By default the process of parsing simply moves point in the current buffer, ultimately returning t if the parsing succeeds, and nil if it doesn't. It's also possible to define parsing actions that can run arbitrary Elisp at certain points in the parsed text. These actions can optionally affect something called the parsing stack, which is a list of values returned by the parsing process. These actions only run (and only return values) if the parsing process ultimately succeeds; if it fails the action code is not run at all. Actions can be added anywhere in the definition of a rule. They are distinguished from parsing expressions by an initial backquote (`), followed by a parenthetical form that must contain a pair of hyphens (--) somewhere within it. Symbols to the left of the hyphens are bound to values popped from the stack (they are somewhat analogous to the argument list of a lambda form). Values produced by code to the right of the hyphens are pushed onto the stack (analogous to the return value of the lambda). For instance, the previous grammar can be augmented with actions to return the parsed number as an actual integer:

(with-peg-rules ((number sign digit (* digit
                                       `(a b -- (+ (* a 10) b)))
                         `(sign val -- (* sign val)))
                 (sign (or (and "+" `(-- 1))
                           (and "-" `(-- -1))
                           (and ""  `(-- 1))))
                 (digit [0-9] `(-- (- (char-before) ?0))))
  (peg-run (peg number)))

There must be values on the stack before they can be popped and returned – if there aren't enough stack values to bind to an action's left-hand terms, they will be bound to nil. An action with only right-hand terms will push values to the stack; an action with only left-hand terms will consume (and discard) values from the stack. At the end of parsing, stack values are returned as a flat list. To return the string matched by a PEX (instead of simply moving point over it), a grammar can use a rule like this:

(one-word
  `(-- (point))
  (+ [word])
  `(start -- (buffer-substring start (point))))

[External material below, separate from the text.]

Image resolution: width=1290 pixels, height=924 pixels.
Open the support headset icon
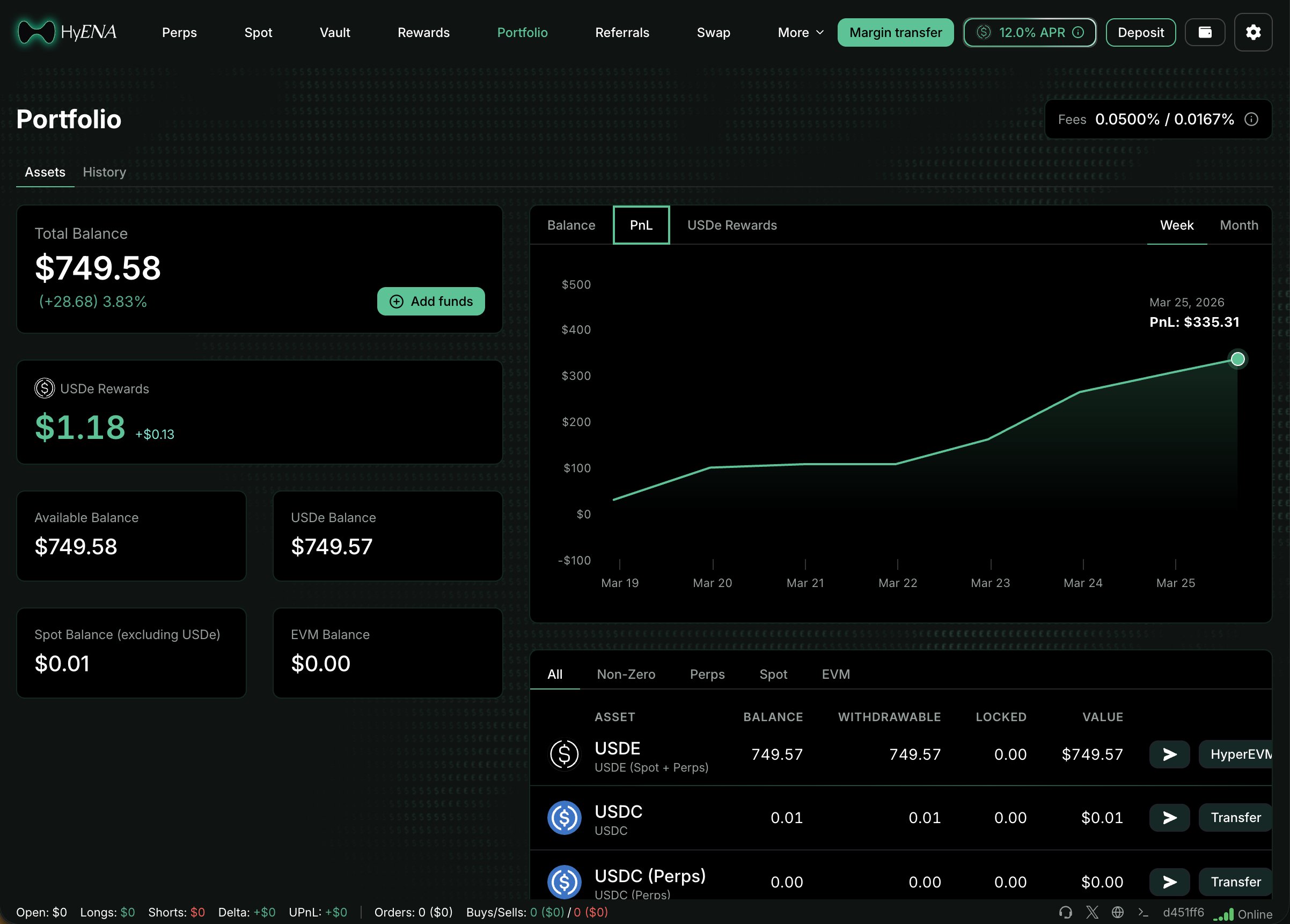(x=1065, y=913)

The first action above pushes the initial value of point to the stack. The intervening PEX moves point over the next word. The second action pops the previous value from the stack (binding it to the variable start), then uses that value to extract a substring from the buffer and push it to the stack. This pattern is so common that PEG provides a shorthand function that does exactly the above, along with a few other shorthands for common scenarios:

(substring E): Match PEX e and push the matched string onto the stack.
(region E): Match e and push the start and end positions of the matched region onto the stack.
(replace E REPLACEMENT): Match e and replaced the matched region with the string replacement.
(list E): Match e, collect all values produced by e (and its sub-expressions) into a list, and push that list onto the stack. Stack values are typically returned as a flat list; this is a way of "grouping" values together.

Writing PEG Rules

Something to be aware of when writing PEG rules is that they are greedy. Rules which can consume a variable amount of text will always consume the maximum amount possible, even if that causes a rule that might otherwise have matched to fail later on – there is no backtracking. For instance, this rule will never succeed:

(forest (+ "tree" (* [blank])) "tree" (eol))

The PEX (+ "tree" (* [blank])) will consume all the repetitions of the word tree, leaving none to match the final tree. In these situations, the desired result can be obtained by using predicates and guards – namely the not, if and guard expressions – to constrain behavior. For instance:

(forest (+ "tree" (* [blank])) (not (eol)) "tree" (eol))

The if and not operators accept a parsing expression and interpret it as a boolean, without moving point. The contents of a guard operator are evaluated as regular Lisp (not a PEX) and should return a boolean value. A nil value causes the match to fail. Another potentially unexpected behavior is that parsing will move point as far as possible, even if the parsing ultimately fails. This rule:

(end-game "game" (eob))

when run in a buffer containing the text "game over" after point, will move point to just after "game" then halt parsing, returning nil. Successful parsing will always return t, or the contexts of the parsing stack.